# Therapy...



## ted_ginn (Nov 15, 2005)

I just had my first visit with a therapist yesterday. The problem is, my next apointment is in 13 days. :sigh My question: When starting out, how often should I see my therapist per week/month??

Thanks!

8)


----------



## jessr421 (Mar 29, 2007)

i just started seeing a therapist too! 
she made my next appoinment a month from the 1st date. 

i guess it depends on your problems, it might take a few long session to get it all out... and then its just maintaining your daily/weekly/monthly hassles

Time really does fly! so 12 times a year is a lot. but every other week might be good too! i know my health insurance only covers 24 visits per year, you may want to look into that as well! 
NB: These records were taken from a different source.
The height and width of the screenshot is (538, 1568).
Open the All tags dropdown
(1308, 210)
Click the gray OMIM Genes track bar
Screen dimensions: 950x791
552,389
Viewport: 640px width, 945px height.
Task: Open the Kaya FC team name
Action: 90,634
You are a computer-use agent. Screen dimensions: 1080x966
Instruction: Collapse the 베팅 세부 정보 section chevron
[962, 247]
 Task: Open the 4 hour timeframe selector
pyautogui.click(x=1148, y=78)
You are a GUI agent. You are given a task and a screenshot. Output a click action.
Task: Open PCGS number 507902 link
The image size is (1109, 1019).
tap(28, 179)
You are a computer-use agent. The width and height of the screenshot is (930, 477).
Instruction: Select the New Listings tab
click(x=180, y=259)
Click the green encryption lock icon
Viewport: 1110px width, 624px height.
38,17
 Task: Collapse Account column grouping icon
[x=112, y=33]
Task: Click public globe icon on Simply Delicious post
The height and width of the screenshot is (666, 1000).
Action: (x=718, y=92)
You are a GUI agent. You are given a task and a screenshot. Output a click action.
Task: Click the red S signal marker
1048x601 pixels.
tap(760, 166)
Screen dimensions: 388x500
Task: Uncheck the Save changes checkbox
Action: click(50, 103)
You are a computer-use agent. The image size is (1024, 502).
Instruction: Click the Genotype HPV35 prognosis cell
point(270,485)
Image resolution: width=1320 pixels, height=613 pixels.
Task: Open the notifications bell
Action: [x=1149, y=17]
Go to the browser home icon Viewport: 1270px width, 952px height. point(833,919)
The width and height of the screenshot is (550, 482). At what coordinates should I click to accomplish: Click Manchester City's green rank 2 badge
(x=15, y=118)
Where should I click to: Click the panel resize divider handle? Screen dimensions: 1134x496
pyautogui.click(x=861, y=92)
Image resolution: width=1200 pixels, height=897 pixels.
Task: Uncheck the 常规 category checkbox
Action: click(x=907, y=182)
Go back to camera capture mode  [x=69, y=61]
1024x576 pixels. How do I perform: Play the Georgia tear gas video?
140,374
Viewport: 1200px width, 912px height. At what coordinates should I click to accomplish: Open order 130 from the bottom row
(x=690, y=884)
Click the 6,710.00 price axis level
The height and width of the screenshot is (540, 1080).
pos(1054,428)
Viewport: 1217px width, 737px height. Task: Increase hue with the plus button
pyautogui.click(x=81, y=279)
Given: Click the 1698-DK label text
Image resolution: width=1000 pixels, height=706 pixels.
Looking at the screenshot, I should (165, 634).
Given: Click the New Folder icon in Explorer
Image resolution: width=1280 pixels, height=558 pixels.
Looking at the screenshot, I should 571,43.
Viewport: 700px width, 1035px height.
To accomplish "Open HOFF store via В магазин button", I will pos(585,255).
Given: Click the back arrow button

what did the doctor say? about how often to go?


----------



## PlayerOffGames (Mar 19, 2007)

when i had a therapist i went once a week and it was ok :yes


----------



## yeah_yeah_yeah (Mar 27, 2007)

I had once a week CBT for about 4 months. I was a total mess, a pretty intractable case and I was having therapy for a year. I dropped to once a fortnight and really looked forward to the sessions.

Ross


----------



## Softy785 (Apr 16, 2006)

My sessions are usually about once a week, sometimes once every two weeks. I look forward to my sessions because my counselor always makes me feel so encouraged and uplifted about my life and my personality. Its important to have a therapist that you can "click with", but unfortunately I'm graduating from college in about 4 weeks and won't be able to see her anymore after that, so I don't know how that's going to affect me.


----------



## User (Mar 20, 2004)

The first therapist I went to I saw once a week. My current therapist I see twice a week. It's a lot, but I guess I need it. It's helped quite a bit.

My knee jerk reaction is to say once a week, but I suppose it's different depending on your problems/insurance/financial situation.


----------